でも、ここまで、宝物のように大事におもう出来事はなかったようにも思う。
そしてそれが、何の計画もなく偶然性だけに任せたラオスの旅で起きたのは、
なんとなく、うれしいことだった。

主目的地ルアンパバンに抜ける行程のなか、「首都だし寄ってみるか」と1泊だけ滞在した
ヴィエンチャンの名物は色々あるが、世界遺産に興味の無いわたしにとって一番は「夜市」。
(世界遺産に興味がないならラオスなんて行くんじゃない、というお叱りは、あとで聞く。)
メコン川沿いに立ち並ぶ屋台が熱気に包まれている、とガイドブックには書いてある。

が、台湾やアジア諸国のそれとはまるで様相が違う。とにかく庶民的なのだ。
手作りのテントで、今日揚げたらしい魚を並べている列が、たくさん並んでいる。
過度な客引きも無い。そして川沿いぎりぎりのさらしの砂の上には、移動型屋外レストランよろしく、プラスチックのテーブルや、じゅうたんにクッションが置かれたような即席的なスペースが川沿いを長く続いている。
日本でいうところの花見のように、人々は適当に座り、屋台で頼んだ食べ物を楽しむ。
のだが、とにかく暗い。たいした照明などあるはずもなく、さながら闇鍋のよう。
コーフンしてカメラを握るわたしの前を遮りかけた男性が立ち止まり、苦笑して「日本人?」と聞く。

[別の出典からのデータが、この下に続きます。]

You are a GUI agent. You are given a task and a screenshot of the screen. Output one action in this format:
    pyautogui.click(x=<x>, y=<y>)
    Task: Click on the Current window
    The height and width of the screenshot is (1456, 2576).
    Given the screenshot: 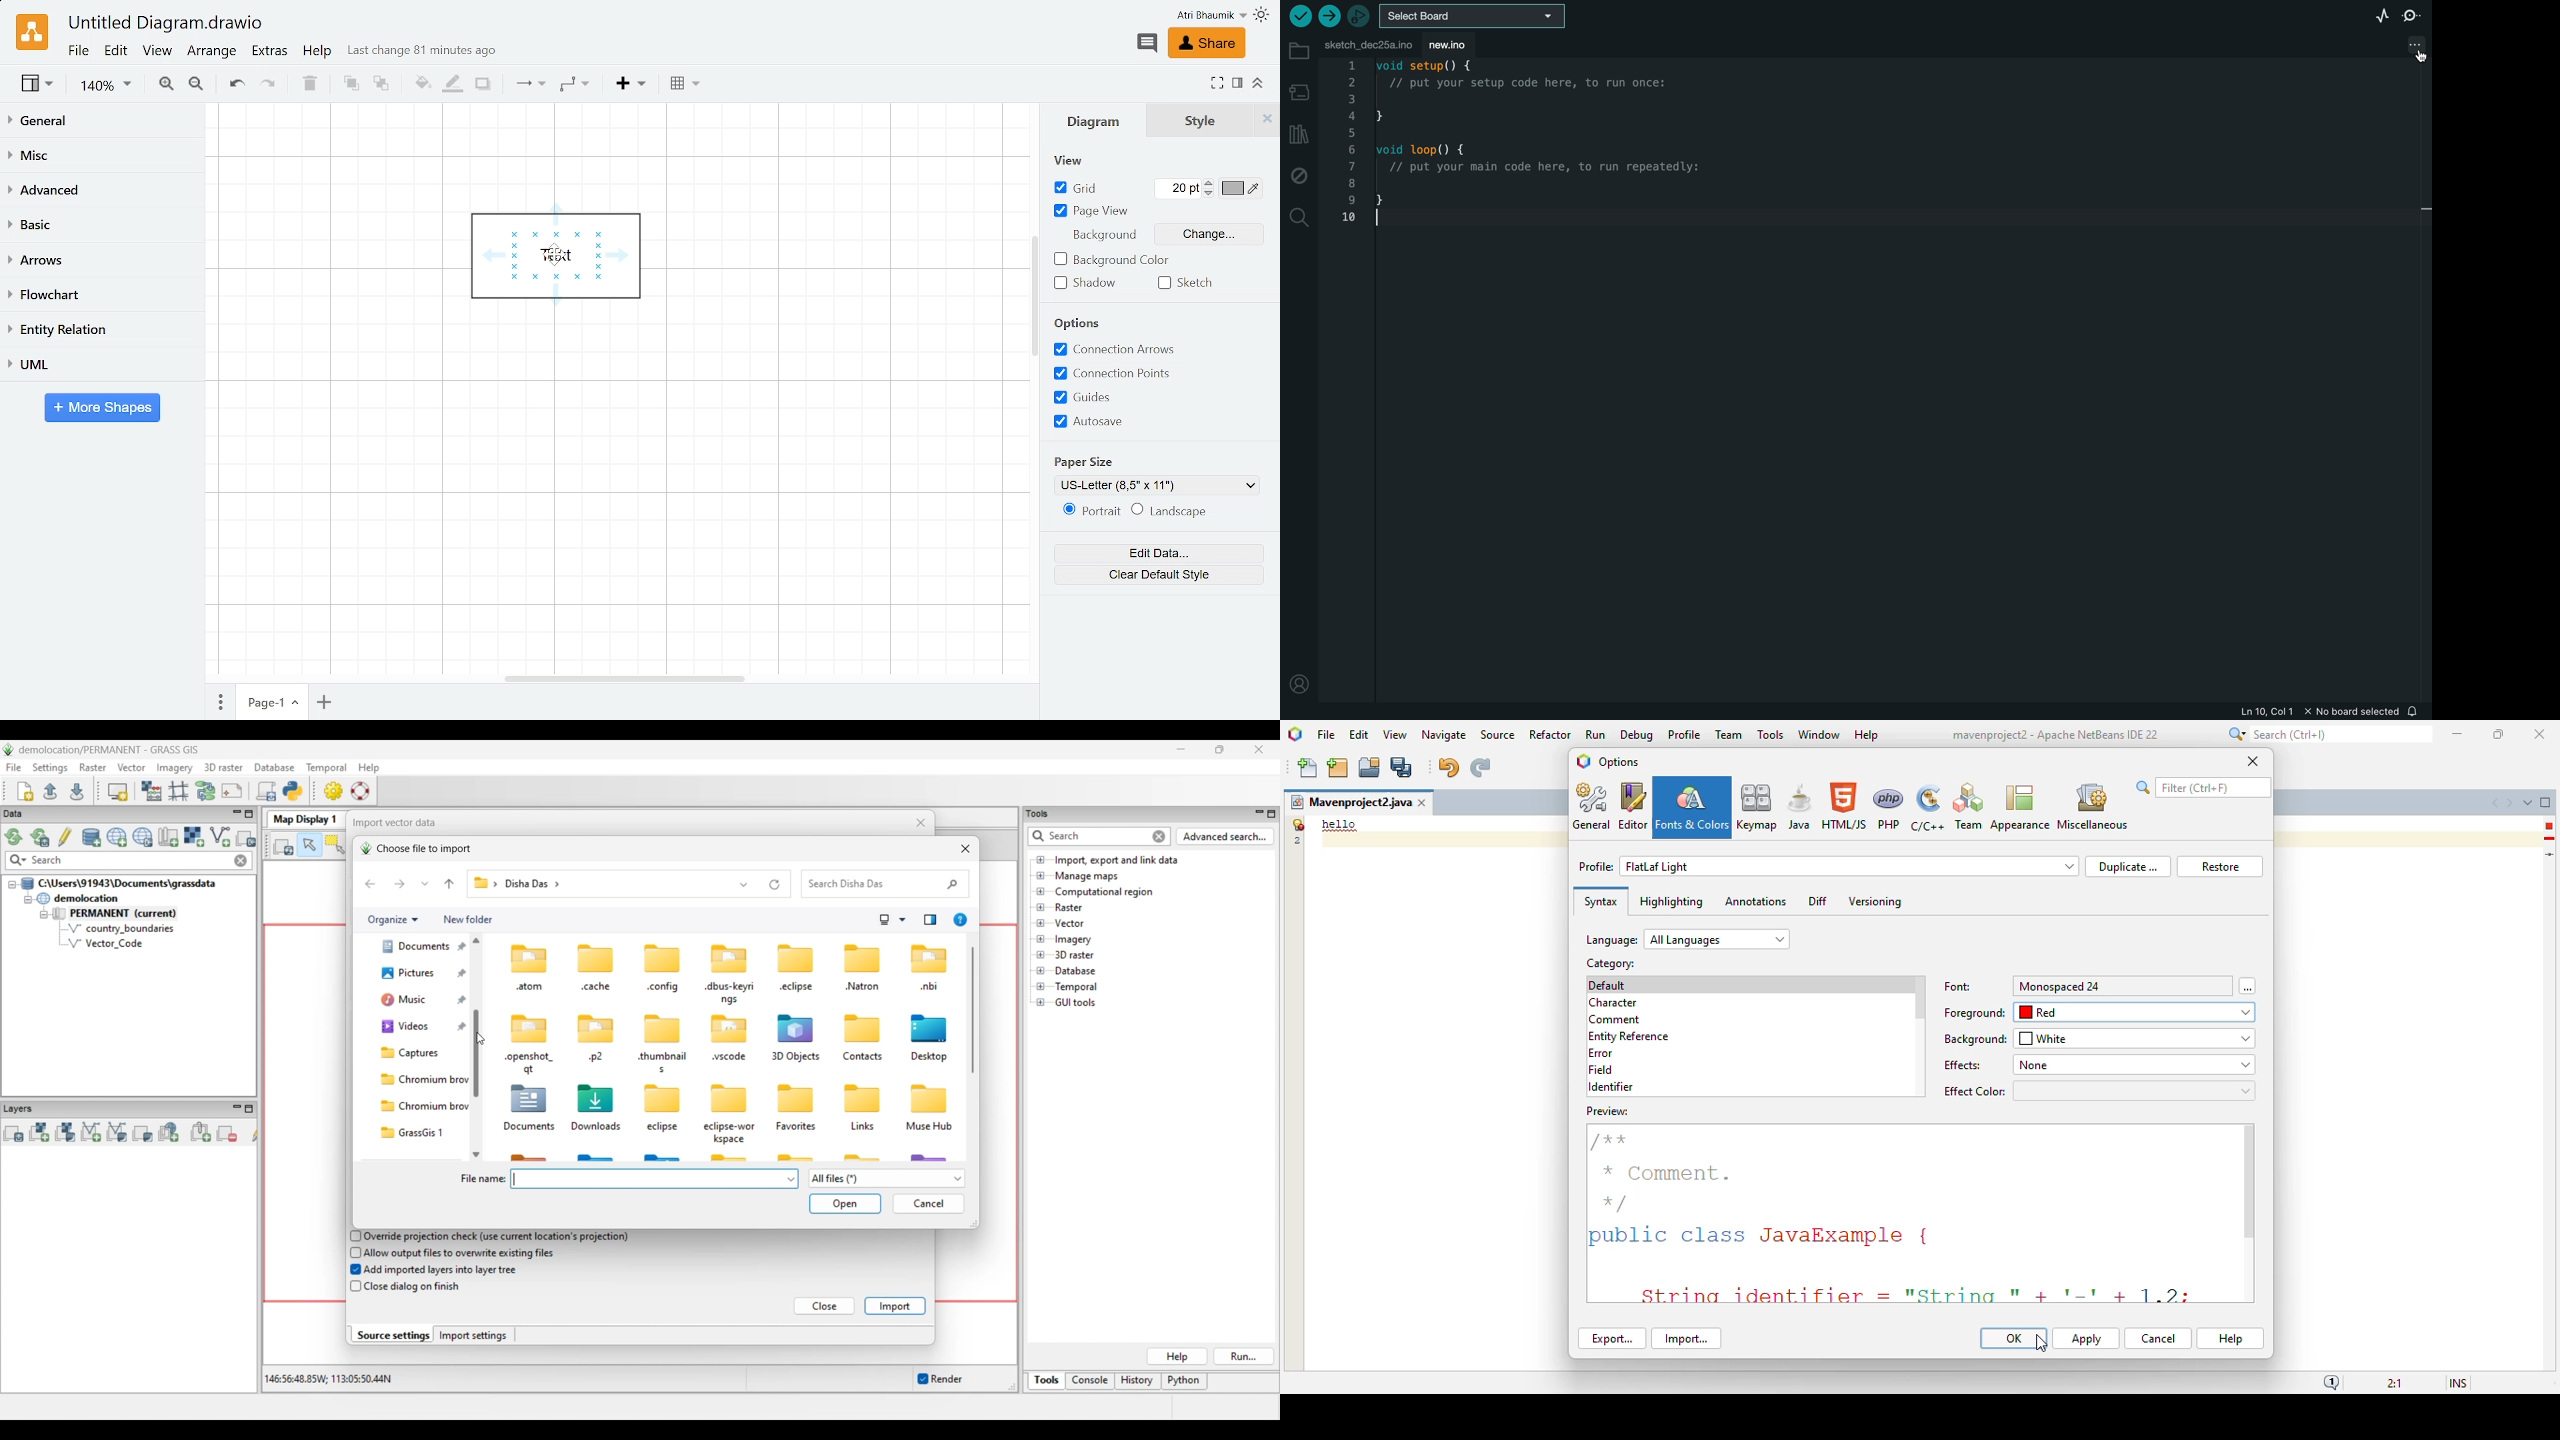 What is the action you would take?
    pyautogui.click(x=164, y=24)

久々の日本語。いわゆる「外こもり」の雰囲気に、長期滞在者だろうと踏む。
「カメラ構えてんのだいたい日本人なんだけど、ここ撮る人、あんまいないんだけどなあ」
ラオスのオーラをまとう彼と、睡眠不足を押してビアラオを一杯ご一緒することにした。
(結局、大瓶で3本になるんだけど。)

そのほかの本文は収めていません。